Europe leaders arguing over Cyprus bailout

Posted: March 27, 2013

BRUSSELS - Europe's leading institutions clashed Tuesday in a rare sign of public discord over what shape future financial rescues will take following the bailout for Cyprus, creating further uncertainty and concern about the safety of keeping large deposits in European banks.

In a 10 billion euro ($12.9 billion) bailout deal clinched early Monday, Cyprus agreed to dissolve the country's second-largest bank, inflicting significant losses - possibly up to 40 percent - on all deposits larger than 100,000 euros ($130,000).

That step, agreed on with the International Monetary Fund and the 16 other countries that use the euro, marked the first time in the three-year-old debt crisis that large deposit holders - wealthy savers, businesspeople or institutions - will be forced to take losses as part of a rescue.

The move was hailed later Monday by Jeroen Dijsselbloem, head of the Eurogroup of euro finance ministers, who said forcing losses on banks' shareholders, bondholders, and even large depositors could become the template for future rescues.

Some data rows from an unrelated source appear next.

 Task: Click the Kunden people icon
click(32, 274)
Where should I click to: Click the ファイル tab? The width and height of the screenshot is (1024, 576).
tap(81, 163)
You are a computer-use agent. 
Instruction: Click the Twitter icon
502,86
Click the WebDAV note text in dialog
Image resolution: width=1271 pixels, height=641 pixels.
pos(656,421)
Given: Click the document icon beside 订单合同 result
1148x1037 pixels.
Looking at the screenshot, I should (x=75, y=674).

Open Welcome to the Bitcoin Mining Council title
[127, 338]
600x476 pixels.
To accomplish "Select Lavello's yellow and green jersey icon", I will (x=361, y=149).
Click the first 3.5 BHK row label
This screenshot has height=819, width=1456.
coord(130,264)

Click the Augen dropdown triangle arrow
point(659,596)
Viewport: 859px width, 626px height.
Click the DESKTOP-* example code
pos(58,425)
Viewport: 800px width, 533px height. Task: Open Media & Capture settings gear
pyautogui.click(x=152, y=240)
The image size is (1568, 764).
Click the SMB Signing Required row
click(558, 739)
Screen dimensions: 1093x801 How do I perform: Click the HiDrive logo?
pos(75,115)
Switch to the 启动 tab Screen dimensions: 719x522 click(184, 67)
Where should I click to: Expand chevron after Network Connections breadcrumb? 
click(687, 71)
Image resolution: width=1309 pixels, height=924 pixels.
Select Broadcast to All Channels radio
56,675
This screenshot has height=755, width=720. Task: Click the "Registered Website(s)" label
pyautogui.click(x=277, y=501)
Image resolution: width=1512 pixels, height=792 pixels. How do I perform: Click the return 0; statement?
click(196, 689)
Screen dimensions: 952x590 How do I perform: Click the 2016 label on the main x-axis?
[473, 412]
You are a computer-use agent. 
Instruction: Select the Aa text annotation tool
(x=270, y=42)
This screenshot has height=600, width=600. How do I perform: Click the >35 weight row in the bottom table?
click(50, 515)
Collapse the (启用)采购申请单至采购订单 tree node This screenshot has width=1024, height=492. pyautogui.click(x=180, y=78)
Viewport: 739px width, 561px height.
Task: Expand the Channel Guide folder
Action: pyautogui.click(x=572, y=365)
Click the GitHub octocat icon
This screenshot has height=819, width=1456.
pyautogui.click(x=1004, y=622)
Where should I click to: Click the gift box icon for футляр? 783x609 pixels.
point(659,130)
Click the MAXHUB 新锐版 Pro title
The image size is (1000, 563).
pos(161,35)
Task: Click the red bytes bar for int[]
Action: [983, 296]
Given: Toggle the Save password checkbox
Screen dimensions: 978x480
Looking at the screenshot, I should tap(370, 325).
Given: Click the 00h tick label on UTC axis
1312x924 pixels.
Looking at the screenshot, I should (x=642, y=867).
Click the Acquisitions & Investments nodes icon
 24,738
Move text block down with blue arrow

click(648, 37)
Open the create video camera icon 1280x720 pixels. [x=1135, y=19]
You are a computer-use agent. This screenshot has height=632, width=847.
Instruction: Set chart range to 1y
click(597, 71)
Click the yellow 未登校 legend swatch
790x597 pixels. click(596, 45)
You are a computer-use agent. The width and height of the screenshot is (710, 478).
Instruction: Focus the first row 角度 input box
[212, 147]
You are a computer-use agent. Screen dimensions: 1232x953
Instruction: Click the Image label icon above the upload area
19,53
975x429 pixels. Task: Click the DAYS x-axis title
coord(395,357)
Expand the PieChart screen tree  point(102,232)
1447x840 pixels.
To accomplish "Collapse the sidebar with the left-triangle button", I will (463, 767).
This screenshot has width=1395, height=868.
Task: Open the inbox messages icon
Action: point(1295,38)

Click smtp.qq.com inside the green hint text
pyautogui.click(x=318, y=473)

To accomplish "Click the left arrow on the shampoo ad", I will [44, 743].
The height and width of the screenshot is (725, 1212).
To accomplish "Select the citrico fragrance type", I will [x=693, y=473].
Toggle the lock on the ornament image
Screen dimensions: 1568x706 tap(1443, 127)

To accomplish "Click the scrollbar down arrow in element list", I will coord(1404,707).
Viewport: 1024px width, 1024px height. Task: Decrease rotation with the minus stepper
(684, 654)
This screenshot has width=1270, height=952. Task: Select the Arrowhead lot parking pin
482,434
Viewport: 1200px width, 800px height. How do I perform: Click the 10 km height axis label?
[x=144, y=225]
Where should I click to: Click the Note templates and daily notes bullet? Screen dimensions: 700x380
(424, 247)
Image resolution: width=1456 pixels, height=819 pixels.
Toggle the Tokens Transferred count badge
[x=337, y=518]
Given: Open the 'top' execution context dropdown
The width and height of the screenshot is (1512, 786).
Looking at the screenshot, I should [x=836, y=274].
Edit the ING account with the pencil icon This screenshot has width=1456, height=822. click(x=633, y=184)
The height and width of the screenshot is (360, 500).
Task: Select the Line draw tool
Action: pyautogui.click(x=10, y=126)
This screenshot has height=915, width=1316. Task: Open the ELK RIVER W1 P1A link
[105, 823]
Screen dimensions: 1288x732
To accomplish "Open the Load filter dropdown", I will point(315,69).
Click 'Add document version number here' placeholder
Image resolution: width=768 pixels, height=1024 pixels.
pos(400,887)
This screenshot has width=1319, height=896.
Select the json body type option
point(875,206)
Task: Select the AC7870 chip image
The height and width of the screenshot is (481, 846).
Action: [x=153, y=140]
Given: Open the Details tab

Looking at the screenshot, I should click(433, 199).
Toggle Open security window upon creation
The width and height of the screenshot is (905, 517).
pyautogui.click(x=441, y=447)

By Tuesday, however, Benoit Coeure, a member of the executive board of the European Central Bank, bluntly dismissed Dijsselbloem's idea, saying Cyprus' situation was unique because of the island nation's outsized financial sector, including large deposits from foreigners.

At a Paris news conference with visiting Spanish Prime Minister Mariano Rajoy, French President Francois Hollande agreed, saying, "What is really important regarding Cyprus . . . was the exceptional, specific, unique treatment and which, nevertheless, had to be done."

Gunnar Hokmark, a leading European Parliament lawmaker from Sweden, further muddied the waters Tuesday by calling for the enforcement of losses on big savers to be enshrined in law in cases of bank failures. Deposits of up to 100,000 euros are guaranteed by a state-backed deposit-insurance scheme.

Dijsselbloem's remarks raised the specter the solution might be applied elsewhere in Europe. His comments spooked markets and sent the euro to its lowest value against the dollar since November.

"Anxiety spreads when key European leaders make such statements," said Erik Nielsen, an economist with Unicredit bank.

On Tuesday, Cypriot businesses were under increasing strain to keep running after financial authorities stretched the country's bank closure into a second week in a harried attempt to stop depositors from rushing to drain their accounts.

All but two of the country's largest lenders had been due to reopen Tuesday, but authorities extended the bank closures to give officials more time to initiate a major overhaul of the banking sector and devise capital controls to limit the amount of money that can be taken out of accounts.